We taught a 1.3M parameter model to play DOOM. It outperforms LLMs up to 92,000x its size.
Happy Easter Monday! Here's our Easter egg release: SauerkrautLM-Doom-MultiVec-1.3M.
17.8 average points per episode.
We benchmarked our tiny model against GPT-4o-mini (via OpenAI API), Nemotron-120B, Qwen3.5-27B, and Gemini Flash Lite (via OpenRouter API) on VizDoom's defend_the_center:
- Our model: 17.8 avg points/episode, 31ms per decision, runs on CPU
- Gemini Flash Lite: 0.8 avg points/episode (920ms latency)
- Qwen3.5-27B: 0.67 avg points/episode (13.3s latency)
- Nemotron-120B: 0.6 avg points/episode (8.9s latency)
- GPT-4o-mini: 0.0 avg points/episode (just dodges, never engages)
The architecture: ModernBERT-Hash
We took hash embeddings (Svenstrup et al. 2017), previously only applied to the original BERT architecture (see
@neumll 's BERT-Hash models), and brought them to ModernBERT, adding rotary position embeddings, alternating local/global attention, Flash Attention 2 support, and learned depth embeddings from VizDoom's depth buffer.
The result is a 5-layer encoder with a 75-token character-level tokenizer (no BPE, every ASCII character is one token, preserving spatial structure), attention pooling, and a 4-action classification head. Total: 1,319,300 parameters, ~5MB on disk, 31ms inference on CPU.
Trained on 31K frames of a human playing DOOM for about 2 hours. That's it.
Fully open source. Everything you need to reproduce this:
Model weights:
huggingface.co/VAGOsolutions…
Training data (31K frames):
huggingface.co/datasets/VAGO…
Code, training scripts, benchmark framework:
github.com/VAGOsolutions/Sau…
Full paper with methodology included in the repo.
Why does this matter beyond the fun factor?
Small specialized models can decisively beat general-purpose LLMs at real-time control tasks. Not by a small margin, by 22x on average points per episode. At 1/400th the latency. On a CPU. For free.
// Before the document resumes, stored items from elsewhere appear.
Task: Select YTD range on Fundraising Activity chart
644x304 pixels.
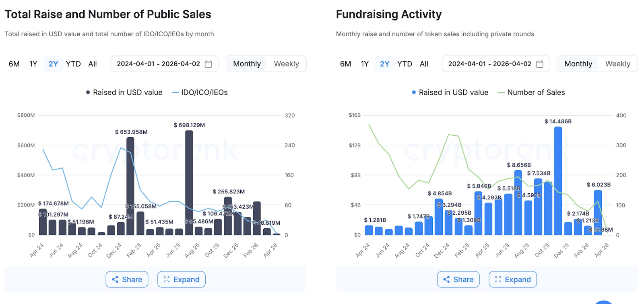Action: pos(405,64)
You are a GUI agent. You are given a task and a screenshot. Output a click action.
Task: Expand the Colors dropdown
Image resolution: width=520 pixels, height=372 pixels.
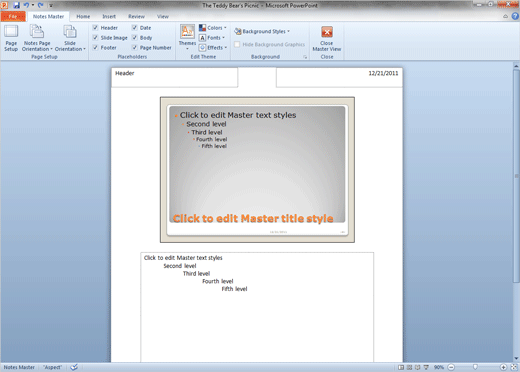213,28
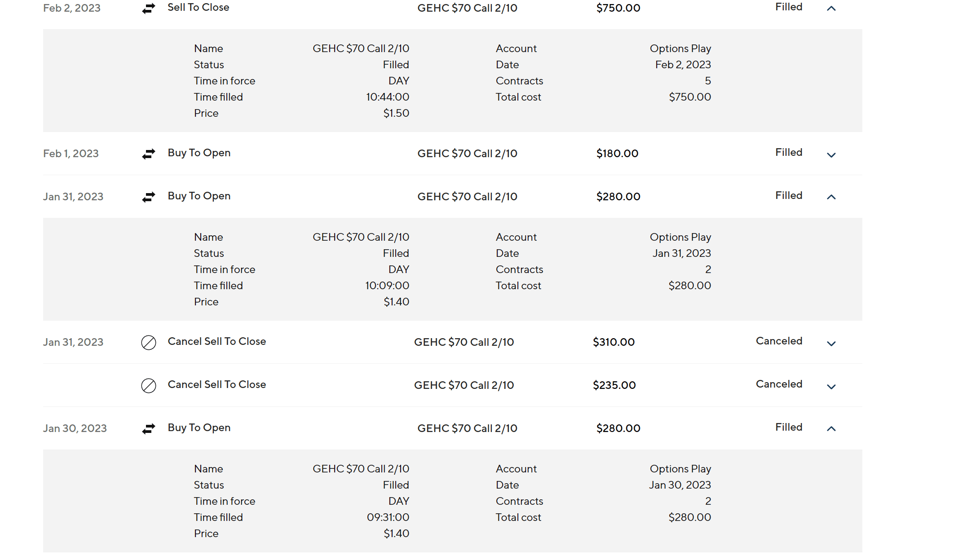Click the $235.00 Cancel Sell To Close cancel icon
The width and height of the screenshot is (967, 560).
[x=149, y=386]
This has real implications for robotics, autonomous systems, game AI, and any domain where you need sub-100ms decisions on edge hardware. The future of AI isn't exclusively large. It's appropriately sized.
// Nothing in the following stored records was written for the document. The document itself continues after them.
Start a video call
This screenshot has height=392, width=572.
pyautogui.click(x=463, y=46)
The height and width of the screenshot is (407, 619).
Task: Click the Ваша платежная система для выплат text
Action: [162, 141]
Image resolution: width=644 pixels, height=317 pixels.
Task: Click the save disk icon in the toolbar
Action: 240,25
Thank you to my co-authors Daryoush Vaziri (University of Applied Sciences Bonn-Rhein-Sieg) and Alexander Marquardt (Nara Institute of Science and Technology, CARE Laboratory) for their contributions to this work.
Built with VizDoom, PyTorch, HuggingFace Transformers, and the ModernBERT architecture by
@benjamin_warner ,
@antoine_chaffin,
@ClavierBenjamin et al. Hash embedding approach inspired by NeuML's BERT-Hash models.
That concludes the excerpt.